### Stored data entries
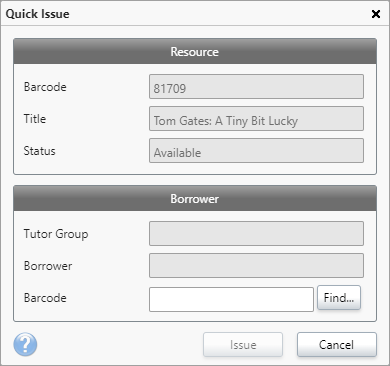Close the Quick Issue dialog with X
Image resolution: width=390 pixels, height=366 pixels.
click(x=376, y=14)
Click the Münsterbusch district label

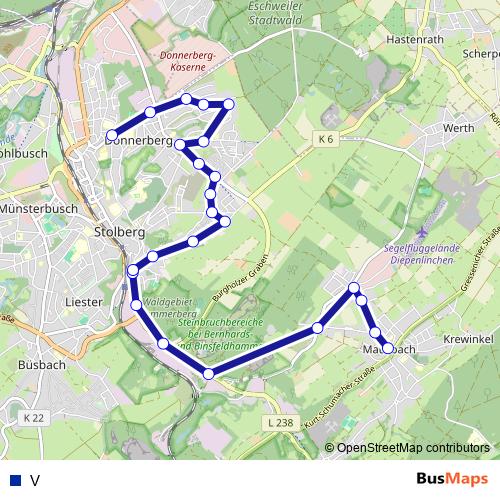click(x=39, y=209)
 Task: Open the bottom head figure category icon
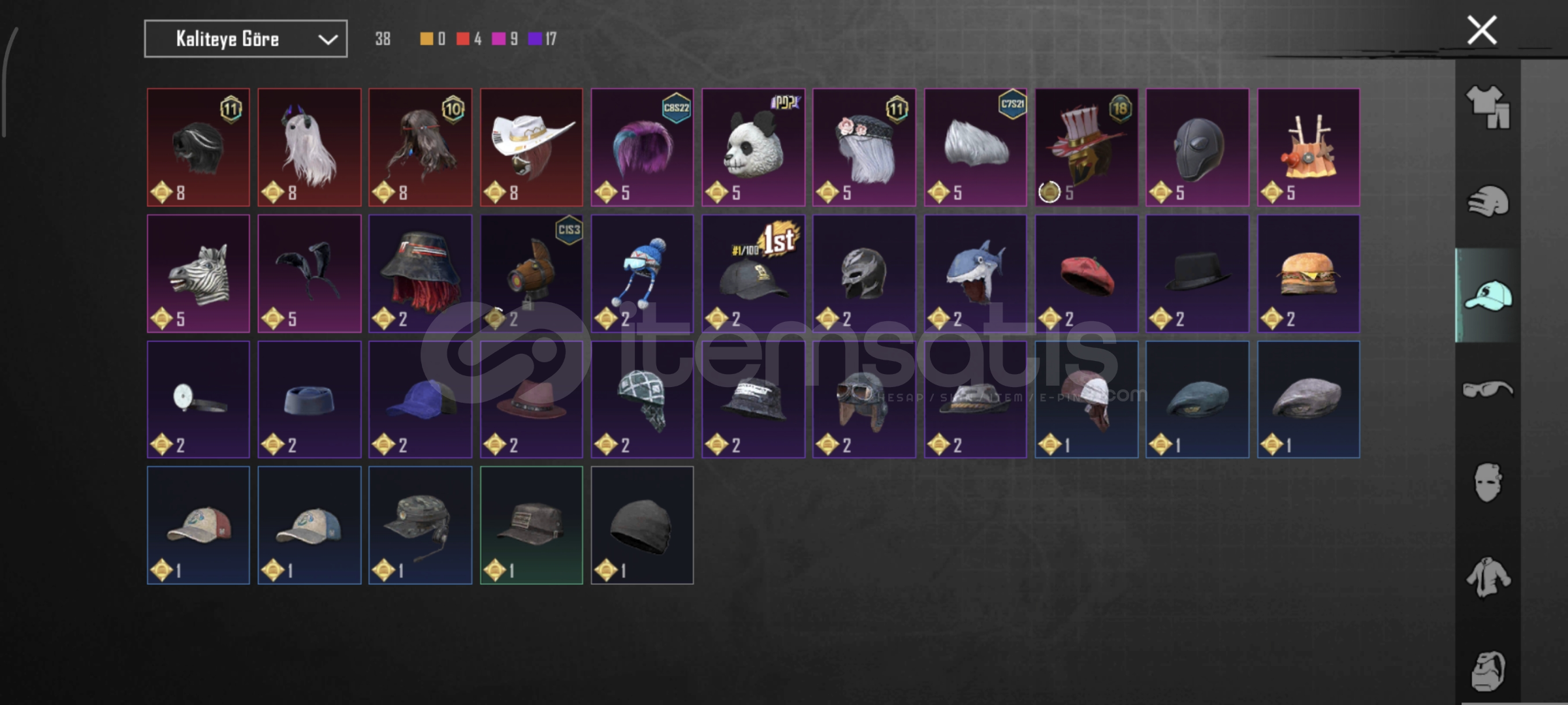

### EXERCISE DESCRIPTION
Output exactly the lines from the one that has "Click the Münsterbusch district label" through the end of the data. Do not include pictures.

### WRITTEN ANSWER
Click the Münsterbusch district label

click(x=39, y=209)
 Task: Open the bottom head figure category icon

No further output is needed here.